> Requests
A - Name the components that the rocket electronics post says are identical to those on the previous flight.
B - Continue the rocket electronics post after its final sentence.

> Article
Thanks for the great questions, I really appreciate it. Keep 'em coming :)

All battery connections (JST) were taped based on advice from your manuals :). I taped the JST connection, and then taped the battery wires with gaffers tape to the underside of the board.

Battery, switch, ematches are identical to previous flight. Battery and ematches are identical to what I've used successfully many times in another rocket (and where I used less care in preventing floppiness).

You can see in the picture above in post #146 - almost all wires pass through precisely fit holes in the mounting board so that there is little slack on the parts leading up to solder joints. This was a pretty low stress flight too - 6Gs of acceleration, max speed 620fps. It seems very unlikely to have both circuits disabled under such a flight by failed solder joints.

There are plug connections that connect the switches to the board, and connect the drogue charges to the board (the main charges are hard wired from altimeter to charge with only soldered connections). The plugs are mounted orthogonal to the flight direction though, and are a highly recommended type (anderson powerpole) by folks on this board including bob krech, and they take a fair bit of force (12lbs by spec the way I used them) to unplug. Further, the plugs are physically separate for each circuit, so they would both have to unplug independently to disable both circuits.
 
Good find that the sound at 28 seconds is from your ground video. "Great" timing for that noise I must say.

Thinking about this, I remembered something I'd witness earlier this year...

> Dataset extract
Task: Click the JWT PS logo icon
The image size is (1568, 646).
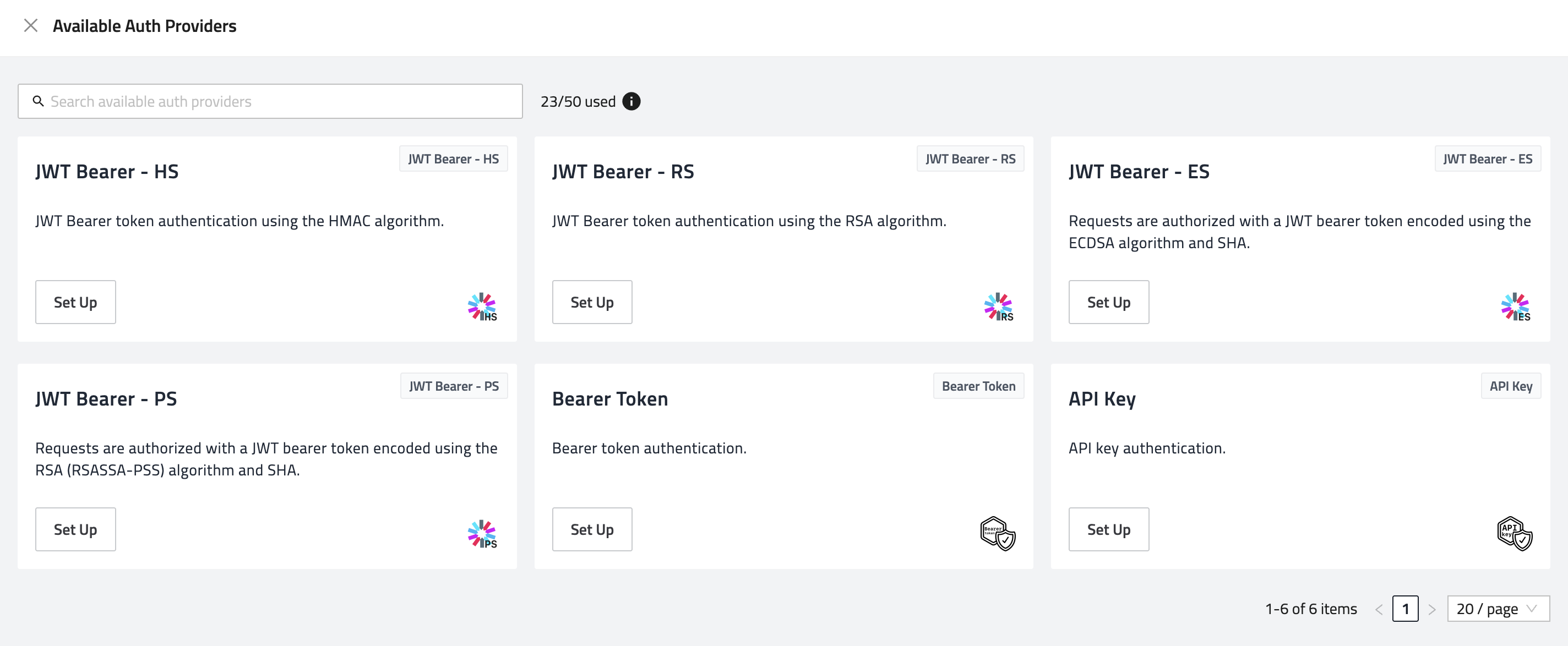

> Expected outputs
A - Battery, switch, ematches

B -
I witnessed a Madcow 4" Fiberglass Tomach come in ballistic after failing to deploy the drogue. This rocket is very similar to the Frenzy XL... same Av bay etc. I watched the flight, and noticed no deployment using my Binoculars.. but I lost sight of it as in came in ballistic. Before it hit the ground I heard a ripping/tearing noise for a split second.. then saw a limp floating 84" Top flight parachute in the sky, at perhaps 300 ft or so. I later talked to the owner, and he had his main charges set to something like 1000 or 1300 ft AGL. However, at the speed it was traveling, the rocket had traveled hundreds, likely over 700 ft before the main charges fired. The takeaway point to consider is that even if the main charges were operable on your Frenzy, if it were coming in ballistic, it's quite possible that the charges weren't fired before impact if they were set to 600 and 500' AGL. What is a typical ballistic velocity for a similar heavy 4" fiberglass rocket? I'm guessing it's on the order of 500 to 700 ft/sec.

I think you and I used the same Turnigy Nanotech 2S 460mAh LiPo for our Quantum installations. At a draw of 85mA for the Quantums, it should have lasted over 5 hours... so that's likely not the issue.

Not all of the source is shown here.